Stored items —
= = =
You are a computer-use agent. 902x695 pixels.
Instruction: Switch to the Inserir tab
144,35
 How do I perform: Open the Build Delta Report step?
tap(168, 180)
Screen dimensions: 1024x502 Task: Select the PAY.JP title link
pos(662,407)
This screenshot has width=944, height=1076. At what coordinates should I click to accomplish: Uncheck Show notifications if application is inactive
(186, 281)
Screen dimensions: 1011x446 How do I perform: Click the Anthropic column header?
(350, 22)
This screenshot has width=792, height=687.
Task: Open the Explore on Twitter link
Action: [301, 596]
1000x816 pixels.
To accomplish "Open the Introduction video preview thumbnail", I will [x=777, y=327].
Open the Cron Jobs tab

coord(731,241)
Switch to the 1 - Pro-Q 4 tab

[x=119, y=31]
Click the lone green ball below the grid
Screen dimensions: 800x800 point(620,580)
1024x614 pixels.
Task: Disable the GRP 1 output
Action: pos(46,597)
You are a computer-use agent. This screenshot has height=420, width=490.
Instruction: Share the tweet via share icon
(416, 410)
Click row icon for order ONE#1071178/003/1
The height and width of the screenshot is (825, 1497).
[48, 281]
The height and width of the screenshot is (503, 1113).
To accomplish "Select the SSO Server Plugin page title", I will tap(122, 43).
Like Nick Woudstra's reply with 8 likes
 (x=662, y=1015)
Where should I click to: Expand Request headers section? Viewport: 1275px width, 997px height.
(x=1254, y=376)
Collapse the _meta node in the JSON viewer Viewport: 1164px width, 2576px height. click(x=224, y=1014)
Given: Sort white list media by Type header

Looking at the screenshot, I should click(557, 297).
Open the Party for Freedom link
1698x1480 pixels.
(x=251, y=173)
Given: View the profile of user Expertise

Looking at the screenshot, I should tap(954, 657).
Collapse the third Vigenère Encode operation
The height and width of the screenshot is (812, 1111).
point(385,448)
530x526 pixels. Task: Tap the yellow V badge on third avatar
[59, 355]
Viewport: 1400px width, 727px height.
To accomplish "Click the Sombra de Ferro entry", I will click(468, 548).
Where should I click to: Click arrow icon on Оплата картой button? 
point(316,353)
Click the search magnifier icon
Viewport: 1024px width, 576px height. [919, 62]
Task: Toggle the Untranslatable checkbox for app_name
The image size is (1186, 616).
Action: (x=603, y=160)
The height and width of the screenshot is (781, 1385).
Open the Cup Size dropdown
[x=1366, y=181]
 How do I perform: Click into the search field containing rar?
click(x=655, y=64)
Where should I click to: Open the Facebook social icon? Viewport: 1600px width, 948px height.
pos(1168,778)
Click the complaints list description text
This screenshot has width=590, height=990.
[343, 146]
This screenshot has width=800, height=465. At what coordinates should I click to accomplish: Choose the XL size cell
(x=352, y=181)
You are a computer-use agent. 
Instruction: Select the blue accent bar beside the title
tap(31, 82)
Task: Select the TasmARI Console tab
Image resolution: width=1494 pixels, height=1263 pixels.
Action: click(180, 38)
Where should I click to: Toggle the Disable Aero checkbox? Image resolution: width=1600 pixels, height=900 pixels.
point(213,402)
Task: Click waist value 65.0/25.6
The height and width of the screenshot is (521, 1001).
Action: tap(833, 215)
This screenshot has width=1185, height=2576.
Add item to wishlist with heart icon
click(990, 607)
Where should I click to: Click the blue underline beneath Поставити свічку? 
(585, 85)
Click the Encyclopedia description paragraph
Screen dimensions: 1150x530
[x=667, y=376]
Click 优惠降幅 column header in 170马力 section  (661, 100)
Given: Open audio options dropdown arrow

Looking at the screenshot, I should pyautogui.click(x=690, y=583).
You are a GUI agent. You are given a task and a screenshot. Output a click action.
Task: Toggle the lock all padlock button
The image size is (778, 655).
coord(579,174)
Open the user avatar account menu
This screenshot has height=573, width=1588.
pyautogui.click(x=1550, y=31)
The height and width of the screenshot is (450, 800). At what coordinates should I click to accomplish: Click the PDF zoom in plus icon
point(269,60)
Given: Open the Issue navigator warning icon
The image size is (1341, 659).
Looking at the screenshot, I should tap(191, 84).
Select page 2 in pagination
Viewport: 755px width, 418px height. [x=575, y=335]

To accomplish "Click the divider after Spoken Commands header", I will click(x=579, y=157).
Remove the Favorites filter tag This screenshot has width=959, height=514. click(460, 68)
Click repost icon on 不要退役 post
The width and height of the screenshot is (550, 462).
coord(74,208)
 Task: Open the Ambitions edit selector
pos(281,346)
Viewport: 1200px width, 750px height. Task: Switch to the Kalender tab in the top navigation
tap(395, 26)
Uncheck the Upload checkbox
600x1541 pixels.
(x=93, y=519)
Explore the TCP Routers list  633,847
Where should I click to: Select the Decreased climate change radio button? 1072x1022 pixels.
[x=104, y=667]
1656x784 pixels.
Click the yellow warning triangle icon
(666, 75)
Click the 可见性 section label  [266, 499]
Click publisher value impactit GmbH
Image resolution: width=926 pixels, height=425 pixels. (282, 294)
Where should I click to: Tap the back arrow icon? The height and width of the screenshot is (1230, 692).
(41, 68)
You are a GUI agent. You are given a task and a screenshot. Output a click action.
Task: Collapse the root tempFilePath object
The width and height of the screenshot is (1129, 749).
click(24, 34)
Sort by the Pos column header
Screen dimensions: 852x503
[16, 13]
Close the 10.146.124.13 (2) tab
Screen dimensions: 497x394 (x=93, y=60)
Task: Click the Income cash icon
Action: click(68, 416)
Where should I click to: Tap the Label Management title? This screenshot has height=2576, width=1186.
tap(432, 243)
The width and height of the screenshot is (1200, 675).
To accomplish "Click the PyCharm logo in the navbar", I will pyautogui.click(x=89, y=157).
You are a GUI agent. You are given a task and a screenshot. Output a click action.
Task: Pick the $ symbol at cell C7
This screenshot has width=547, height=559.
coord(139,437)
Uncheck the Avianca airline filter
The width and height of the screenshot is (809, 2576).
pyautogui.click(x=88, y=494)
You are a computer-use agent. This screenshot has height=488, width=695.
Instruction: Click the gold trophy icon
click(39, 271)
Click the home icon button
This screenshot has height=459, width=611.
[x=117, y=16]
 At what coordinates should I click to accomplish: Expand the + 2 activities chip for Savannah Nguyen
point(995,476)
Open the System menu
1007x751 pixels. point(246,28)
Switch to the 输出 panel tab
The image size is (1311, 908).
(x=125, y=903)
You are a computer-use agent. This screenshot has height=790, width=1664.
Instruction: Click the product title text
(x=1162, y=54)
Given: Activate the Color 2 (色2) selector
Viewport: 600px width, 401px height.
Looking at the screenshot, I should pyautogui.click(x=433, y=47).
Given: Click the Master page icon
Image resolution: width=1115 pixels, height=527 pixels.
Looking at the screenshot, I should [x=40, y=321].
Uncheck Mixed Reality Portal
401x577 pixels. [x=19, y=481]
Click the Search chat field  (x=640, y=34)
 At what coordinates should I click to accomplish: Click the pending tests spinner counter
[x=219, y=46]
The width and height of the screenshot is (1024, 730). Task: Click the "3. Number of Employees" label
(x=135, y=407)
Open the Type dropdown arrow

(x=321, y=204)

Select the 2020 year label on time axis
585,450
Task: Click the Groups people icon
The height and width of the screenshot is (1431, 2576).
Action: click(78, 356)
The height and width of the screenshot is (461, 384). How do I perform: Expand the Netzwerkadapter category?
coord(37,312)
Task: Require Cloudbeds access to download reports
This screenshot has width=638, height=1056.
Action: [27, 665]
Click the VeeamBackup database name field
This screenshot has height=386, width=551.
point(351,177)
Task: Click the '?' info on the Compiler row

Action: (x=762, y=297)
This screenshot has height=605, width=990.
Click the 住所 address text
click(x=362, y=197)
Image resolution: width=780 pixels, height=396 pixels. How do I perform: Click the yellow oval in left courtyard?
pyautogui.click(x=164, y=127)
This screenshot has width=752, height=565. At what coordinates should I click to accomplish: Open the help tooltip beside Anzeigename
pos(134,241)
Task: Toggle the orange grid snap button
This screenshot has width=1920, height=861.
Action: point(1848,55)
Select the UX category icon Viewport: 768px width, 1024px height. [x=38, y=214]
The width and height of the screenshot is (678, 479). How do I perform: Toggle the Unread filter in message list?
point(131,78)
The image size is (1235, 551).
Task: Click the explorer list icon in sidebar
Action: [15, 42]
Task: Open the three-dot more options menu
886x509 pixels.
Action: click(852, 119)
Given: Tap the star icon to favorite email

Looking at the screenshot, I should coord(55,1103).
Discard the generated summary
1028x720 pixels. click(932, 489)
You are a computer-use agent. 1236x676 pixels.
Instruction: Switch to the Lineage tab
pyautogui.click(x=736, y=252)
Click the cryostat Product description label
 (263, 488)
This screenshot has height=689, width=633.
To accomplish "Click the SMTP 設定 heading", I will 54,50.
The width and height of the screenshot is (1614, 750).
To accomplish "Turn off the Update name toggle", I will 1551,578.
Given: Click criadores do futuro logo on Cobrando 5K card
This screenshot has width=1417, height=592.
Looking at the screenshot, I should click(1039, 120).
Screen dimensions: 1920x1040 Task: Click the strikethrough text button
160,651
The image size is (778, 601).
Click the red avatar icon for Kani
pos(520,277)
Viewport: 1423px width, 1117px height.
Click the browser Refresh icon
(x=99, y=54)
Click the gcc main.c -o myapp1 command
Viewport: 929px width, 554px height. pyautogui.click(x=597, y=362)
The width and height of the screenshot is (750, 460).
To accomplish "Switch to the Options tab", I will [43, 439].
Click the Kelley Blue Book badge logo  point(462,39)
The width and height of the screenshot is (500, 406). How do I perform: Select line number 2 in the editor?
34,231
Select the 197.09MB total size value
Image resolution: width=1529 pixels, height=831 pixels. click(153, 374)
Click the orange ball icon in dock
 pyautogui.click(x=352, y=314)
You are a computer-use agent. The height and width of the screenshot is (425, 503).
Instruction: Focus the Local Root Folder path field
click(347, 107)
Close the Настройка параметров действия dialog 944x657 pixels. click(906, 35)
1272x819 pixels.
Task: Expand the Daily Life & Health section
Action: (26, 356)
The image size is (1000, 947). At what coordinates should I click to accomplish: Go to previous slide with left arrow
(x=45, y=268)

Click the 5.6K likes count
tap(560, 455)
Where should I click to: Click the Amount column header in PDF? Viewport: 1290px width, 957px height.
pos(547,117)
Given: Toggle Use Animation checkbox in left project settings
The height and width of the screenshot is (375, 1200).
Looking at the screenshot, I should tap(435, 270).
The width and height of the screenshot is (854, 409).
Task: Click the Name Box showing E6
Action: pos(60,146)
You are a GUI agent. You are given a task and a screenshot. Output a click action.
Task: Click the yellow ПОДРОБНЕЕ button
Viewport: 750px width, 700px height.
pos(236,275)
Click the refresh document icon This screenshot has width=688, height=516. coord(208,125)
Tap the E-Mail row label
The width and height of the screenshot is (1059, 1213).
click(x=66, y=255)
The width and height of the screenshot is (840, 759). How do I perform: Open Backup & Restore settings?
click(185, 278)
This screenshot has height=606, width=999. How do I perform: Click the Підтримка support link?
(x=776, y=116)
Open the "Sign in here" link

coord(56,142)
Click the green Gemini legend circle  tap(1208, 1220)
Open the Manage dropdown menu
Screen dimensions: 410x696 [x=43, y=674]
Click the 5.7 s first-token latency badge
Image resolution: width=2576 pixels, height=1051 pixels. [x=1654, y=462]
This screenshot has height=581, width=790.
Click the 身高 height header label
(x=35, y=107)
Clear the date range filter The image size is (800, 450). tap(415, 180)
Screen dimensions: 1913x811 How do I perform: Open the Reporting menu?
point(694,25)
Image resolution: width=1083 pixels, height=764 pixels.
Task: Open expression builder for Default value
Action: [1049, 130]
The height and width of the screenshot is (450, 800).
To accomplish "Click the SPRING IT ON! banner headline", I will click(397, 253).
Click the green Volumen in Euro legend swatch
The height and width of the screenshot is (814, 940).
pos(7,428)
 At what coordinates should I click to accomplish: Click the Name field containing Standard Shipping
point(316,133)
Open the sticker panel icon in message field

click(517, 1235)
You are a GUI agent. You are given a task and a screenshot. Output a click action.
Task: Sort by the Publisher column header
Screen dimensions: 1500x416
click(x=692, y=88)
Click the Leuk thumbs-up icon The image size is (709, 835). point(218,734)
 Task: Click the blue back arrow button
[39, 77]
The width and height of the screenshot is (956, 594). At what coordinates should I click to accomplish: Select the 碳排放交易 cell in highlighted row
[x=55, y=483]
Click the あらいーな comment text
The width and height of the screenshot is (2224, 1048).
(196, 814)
= = =
About this task — Where a line of the entries above holds the word "computer", return that line.

Problem solution —
You are a computer-use agent. 902x695 pixels.
You are a computer-use agent. This screenshot has height=420, width=490.
You are a computer-use agent. 
You are a computer-use agent. This screenshot has height=488, width=695.
You are a computer-use agent. This screenshot has height=790, width=1664.
You are a computer-use agent. 1236x676 pixels.
You are a computer-use agent. The height and width of the screenshot is (425, 503).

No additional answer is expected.